Il Garante per la privacy è infatti intervenuto ponendo paletti che, secondo quanto riportato da Italia Oggi, avrebbero congelato la procedura. Alle radici delle perplessità sollevate dall’Authority vi sarebbe l’inadeguatezza tecnologica del canale di trasmissione dei dati: “Per l’Agenzia delle Entrate il canale individuato è il tradizionale Entratel, ma per il garante quella scelta metterebbe a rischio la sicurezza del dato informatico”. Occorre, secondo l’autorità preposta alla protezione della privacy, una struttura tecnologica indipendente, in grado di reggere l’entità del traffico dati previsto e di tutelarne la sicurezza, a prova di hacker.

La data in cui le banche e gli altri intermediari finanziari dovranno inviare all’Anagrafe tributaria una copia dei nostri estratti conto relativi al 2011 potrebbe essere rimandata.

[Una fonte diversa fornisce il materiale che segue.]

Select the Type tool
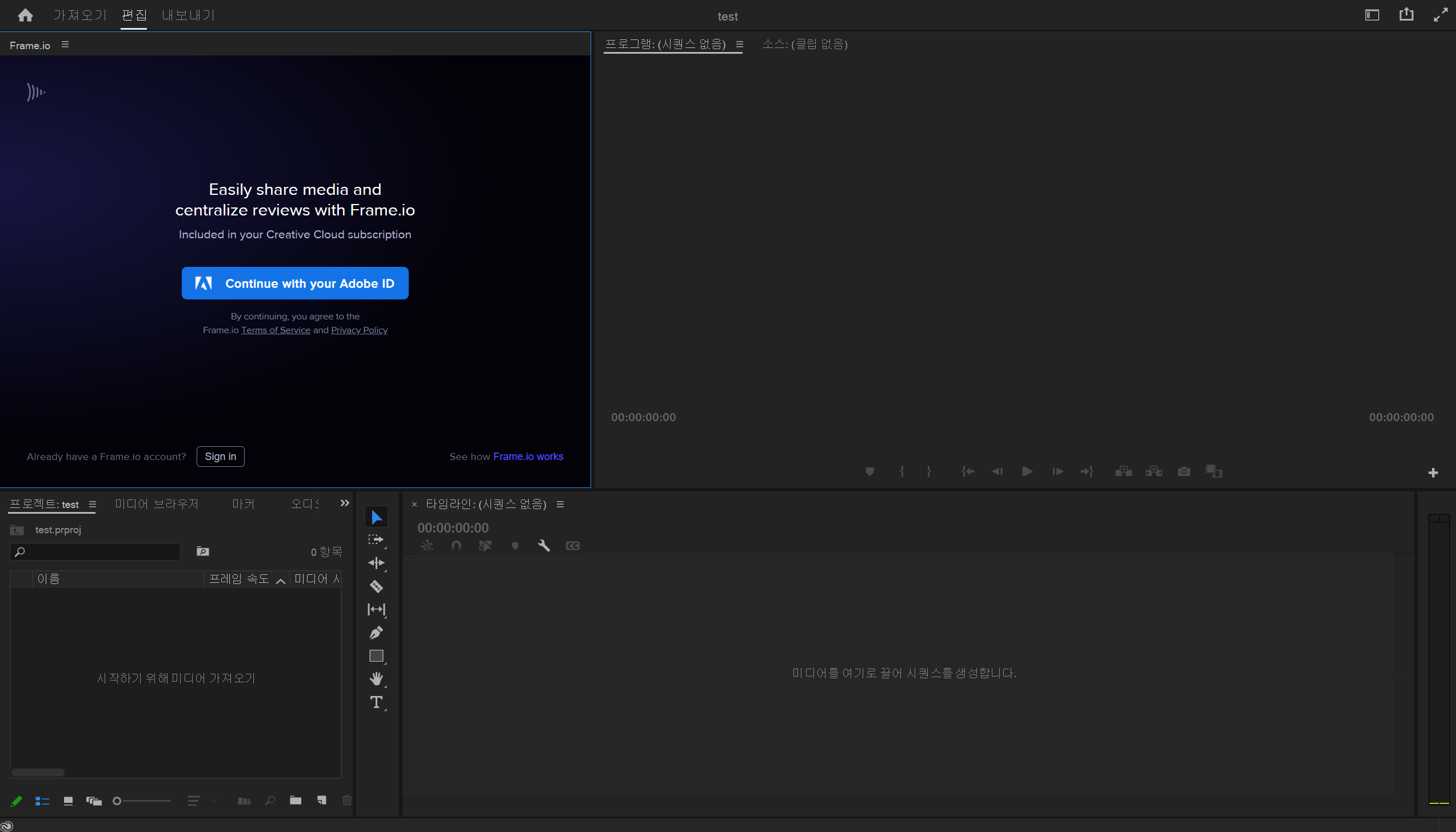This screenshot has height=832, width=1456. pyautogui.click(x=376, y=702)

SEGRETO BANCARIO, IL LUNGO ADDIO

La misura che ha deciso la trasparenza dei conti correnti era stata scritta alla fine dell’anno scorso dalla manovra “salva Italia”. Nell’ambito della lotta all’evasione fiscale, l’art. 11 del decreto ha reso automatico il controllo delle movimentazioni finanziarie. Banche, Poste, Sim, ecc. devono comunicare regolarmente al fisco le operazioni relative ai rapporti di tutti i clienti.

Il Garante per la privacy, aveva espresso fin dall’inizio forti preoccupazioni per l’attuazione di questa misura. “Mi piacerebbe – aveva dichiarato all’indomani del varo – che il paese fosse consapevole del costo altissimo ma necessario che questa misura rappresenta. Per la lotta all’evasione stiamo rinunciando allo stato di diritto“. 

Malgrado questo, l’Agenzia ribadisce che devono essere trasmessi gli importi delle movimentazioni nei conti e di tutte le operazioni fuori conto (es. cambi di valuta estera o incasso di assegni). Sono esclusi i pagamenti con bollettini postali inferiori ai 1.500 euro.

In questo modo l’amministrazione tributaria avrà accesso diretto ai dati contenuti in circa 40 milioni di conti correnti. Ad accogliere questa valanga di informazioni ci sarà Serpico, il super computer della Sogei, la società informatica del Ministero dell’economia. Con i suoi 2.000 server e una potenza complessiva di 1 milione di giga, Serpico (acronimo di “Servizi per i contribuenti”) è in grado di elaborare le 22.200 informazioni al secondo che transitano sui suoi processori e di segnalare le posizioni “a rischio”, cioè che richiedono un controllo più mirato.

Una perquisizione a tappeto

L’obiettivo è recuperare una parte dei 120 miliardi di euro che – secondo le dichiarazioni del ministro Passera – vengono sottratti al fisco ogni anno (in media 3mila per ogni contribuente italiano). Una cifra che da sola basterebbe a pagare gli interessi su tutto il nostro debito pubblico.

Ma si tratta a tutti gli effetti di una rivoluzione nei rapporti tra il fisco e il correntista-contribuente. D’ora in poi l’Agenzia delle Entrate userà i dati bancari non solo per avere conferma nell’ambito di accertamenti già in corso su specifici contribuenti, ma come fonte diretta per selezionare i potenziali evasori. Fa una bella differenza. E’ come se la polizia, alla ricerca del colpevole di un delitto, potesse perquisire liberamente le case di tutti i cittadini e non fosse più costretta ad avere un mandato specifico per il singolo indiziato.